When Charlie Daniels died on July 6, 2020, he left behind a small family: his son, Charlie Daniels Jr., and Hazel Juanita Alexander Daniels, his wife of more than 50 years. The country legend considered their lengthy marriage one of his greatest achievements.

"Marriage is not an experiment. It is a commitment. It’s a sacred commitment, and it’s who you marry you’re supposed to stay with. If you can’t find somebody you’d like to spend the rest of your life with, don’t tie the knot, because that’s not gonna make ya happy," Daniels told the Oklahoman in 2014. "I've been blessed with finding the girl of my dreams, and here I am 50 years after, without a regret in the world about marryin’ my darlin’ from Tulsa."

Daniels first met Hazel at Tulsa's Fondalite Club, where he was performing. “She’s not much of a clubgoer, but she came with a girlfriend of hers one night. And I said, 'Hey I like that curvy little blonde over there. Hey how are you doin'?'" Daniels remembered with a laugh, adding, "It kinda went on from there, you know."

The couple married on Sept. 20, 1964. As Daniels recalled in 2016, "[W]e, Hazel's parents, my other three band members and a couple of friends walked up a flight of steps to a Justice of the Peace's office in Tulsa and tied the knot and went to a local cafeteria for lunch, went by and visited her parents for a few minutes and went to what was to be our home for the next few months, a hotel room in a not-too-great part of town."

There was no time for an official honeymoon: Daniels had a Monday show to play after their no-frills Sunday wedding. In fact, as a musician trying to make a name for himself, he was gone quite a bit in the early days of their marriage.

"But I’ve been able to remedy that. In the last 50 years, we had a whole bunch of honeymoons," Daniels once explained. "We don’t necessarily take them on our anniversary, but we’ve seen a good bit of the world together."

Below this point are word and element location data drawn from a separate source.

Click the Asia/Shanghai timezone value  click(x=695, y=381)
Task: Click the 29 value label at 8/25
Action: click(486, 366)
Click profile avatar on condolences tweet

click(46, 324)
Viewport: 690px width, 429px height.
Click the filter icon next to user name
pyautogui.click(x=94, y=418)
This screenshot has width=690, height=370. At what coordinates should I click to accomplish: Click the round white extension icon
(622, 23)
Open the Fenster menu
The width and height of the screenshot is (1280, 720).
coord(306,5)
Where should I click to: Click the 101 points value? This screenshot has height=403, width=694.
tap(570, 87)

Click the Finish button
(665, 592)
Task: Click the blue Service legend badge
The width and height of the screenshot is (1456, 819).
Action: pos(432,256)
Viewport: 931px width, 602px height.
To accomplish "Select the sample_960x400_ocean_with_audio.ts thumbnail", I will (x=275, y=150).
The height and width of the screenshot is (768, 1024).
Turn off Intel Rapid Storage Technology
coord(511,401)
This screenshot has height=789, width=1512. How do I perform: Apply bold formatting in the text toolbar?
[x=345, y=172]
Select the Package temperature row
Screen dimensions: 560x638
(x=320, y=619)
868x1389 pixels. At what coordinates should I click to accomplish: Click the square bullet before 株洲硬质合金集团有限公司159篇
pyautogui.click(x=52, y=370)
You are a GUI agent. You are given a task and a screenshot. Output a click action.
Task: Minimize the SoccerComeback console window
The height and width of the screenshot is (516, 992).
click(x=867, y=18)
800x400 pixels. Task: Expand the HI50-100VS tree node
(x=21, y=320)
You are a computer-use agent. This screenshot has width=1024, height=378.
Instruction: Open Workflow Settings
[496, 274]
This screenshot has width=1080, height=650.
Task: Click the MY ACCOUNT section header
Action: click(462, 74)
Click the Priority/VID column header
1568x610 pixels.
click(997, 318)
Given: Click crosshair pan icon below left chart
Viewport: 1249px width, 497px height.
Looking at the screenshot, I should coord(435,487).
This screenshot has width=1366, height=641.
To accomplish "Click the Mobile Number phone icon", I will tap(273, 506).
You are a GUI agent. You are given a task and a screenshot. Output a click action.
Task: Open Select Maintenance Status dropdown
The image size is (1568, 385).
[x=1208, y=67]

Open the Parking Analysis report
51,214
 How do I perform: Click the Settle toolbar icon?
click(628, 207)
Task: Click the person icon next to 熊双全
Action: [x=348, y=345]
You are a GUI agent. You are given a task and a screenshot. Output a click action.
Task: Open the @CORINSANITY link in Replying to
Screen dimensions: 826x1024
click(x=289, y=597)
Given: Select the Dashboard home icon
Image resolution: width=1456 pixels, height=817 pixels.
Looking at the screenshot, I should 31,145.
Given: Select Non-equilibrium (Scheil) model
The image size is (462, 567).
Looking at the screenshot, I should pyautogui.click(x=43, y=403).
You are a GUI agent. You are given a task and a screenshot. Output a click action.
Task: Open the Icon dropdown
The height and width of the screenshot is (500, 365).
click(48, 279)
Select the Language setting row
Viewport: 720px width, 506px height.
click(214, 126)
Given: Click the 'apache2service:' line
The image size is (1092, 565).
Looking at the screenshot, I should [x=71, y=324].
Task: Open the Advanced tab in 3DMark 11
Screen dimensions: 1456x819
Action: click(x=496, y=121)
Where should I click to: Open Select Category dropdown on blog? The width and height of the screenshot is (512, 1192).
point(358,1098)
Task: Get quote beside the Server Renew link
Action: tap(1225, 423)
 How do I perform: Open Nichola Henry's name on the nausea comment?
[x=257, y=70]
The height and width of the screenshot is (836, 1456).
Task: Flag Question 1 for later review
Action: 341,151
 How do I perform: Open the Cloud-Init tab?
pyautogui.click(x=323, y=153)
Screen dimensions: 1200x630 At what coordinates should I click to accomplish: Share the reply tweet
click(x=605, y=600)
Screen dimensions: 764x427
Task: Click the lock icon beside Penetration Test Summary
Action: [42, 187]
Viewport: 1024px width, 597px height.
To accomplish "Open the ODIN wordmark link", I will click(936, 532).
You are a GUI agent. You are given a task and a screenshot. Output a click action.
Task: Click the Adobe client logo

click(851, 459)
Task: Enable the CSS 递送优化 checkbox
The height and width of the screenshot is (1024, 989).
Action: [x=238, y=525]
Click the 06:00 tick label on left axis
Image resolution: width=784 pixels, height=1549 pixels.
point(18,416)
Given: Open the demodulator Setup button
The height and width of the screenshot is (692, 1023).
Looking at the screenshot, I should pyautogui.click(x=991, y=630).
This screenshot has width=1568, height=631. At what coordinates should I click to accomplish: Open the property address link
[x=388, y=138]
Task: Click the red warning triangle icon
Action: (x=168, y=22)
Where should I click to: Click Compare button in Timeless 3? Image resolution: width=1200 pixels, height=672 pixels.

Hazel was "a wonderful and devoted mother" to the couple's son Charlie, Daniels wrote in 2016, noting that she did much of the parenting due to his touring schedule. After Charlie Jr. went to college, however, Hazel joined Daniels on the road full time.

"Sometimes when people look at our lifestyle as it is today, they tend to think that life has been nothing but a long smooth ride for us, that our marriage has not had storms to weather or difficulties to overcome. Nothing could be further from the truth," Daniels once shared. "The difference is that we always faced everything together, whether it was repossessed cars, mountainous debt, too many bills and not enough money or whatever else came at us.

"She has stood behind me in every career decision, every move to another town and we've shared every disappointment, every triumph, every defeat and every victory," he continued. Daniels even went so far as to say that his Country Music Hall of Fame-worthy career (he was inducted in 2016) "simply would not have happened" without Hazel.

"She has always been my tether to reality, my safe harbor in a storm, my rock and, above all, my best friend," he once wrote of his wife. "She has been up for whatever I wanted to do, from taking up golf, riding motorcycles and later on horses to gallivanting around the world, snowmobiling or driving 1,500 miles to go on vacation after traveling 100,000 [miles] with me on the road."

After Daniels co-founded the Journey Home Project, a veterans-focused non-profit organization, in 2014, the couple opened the Charlie and Hazel Daniels Veterans and Military Family Center at Middle Tennessee State University in 2015. The Center helps veterans and their families transition to civilian life after serving the country.

"It's an honor for me just to be married to him," Hazel told Rare Country in 2016. "He's been a great husband, and he's worked so hard to get here. He's had a long road."